Data supplied Start Marker

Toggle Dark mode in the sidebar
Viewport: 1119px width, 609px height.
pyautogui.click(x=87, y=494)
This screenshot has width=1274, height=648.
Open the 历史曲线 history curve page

Data supplied End Marker
Data supplied Start Marker

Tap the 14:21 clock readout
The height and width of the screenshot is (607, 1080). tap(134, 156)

Data supplied End Marker

• _Exercise description_
Look above for the line containing "This screenshot has width=1274, height=648.". Output from there through the line containing "Open the 历史曲线 history curve page", exactly and inclusively.

• _Exercise response_
This screenshot has width=1274, height=648.
Open the 历史曲线 history curve page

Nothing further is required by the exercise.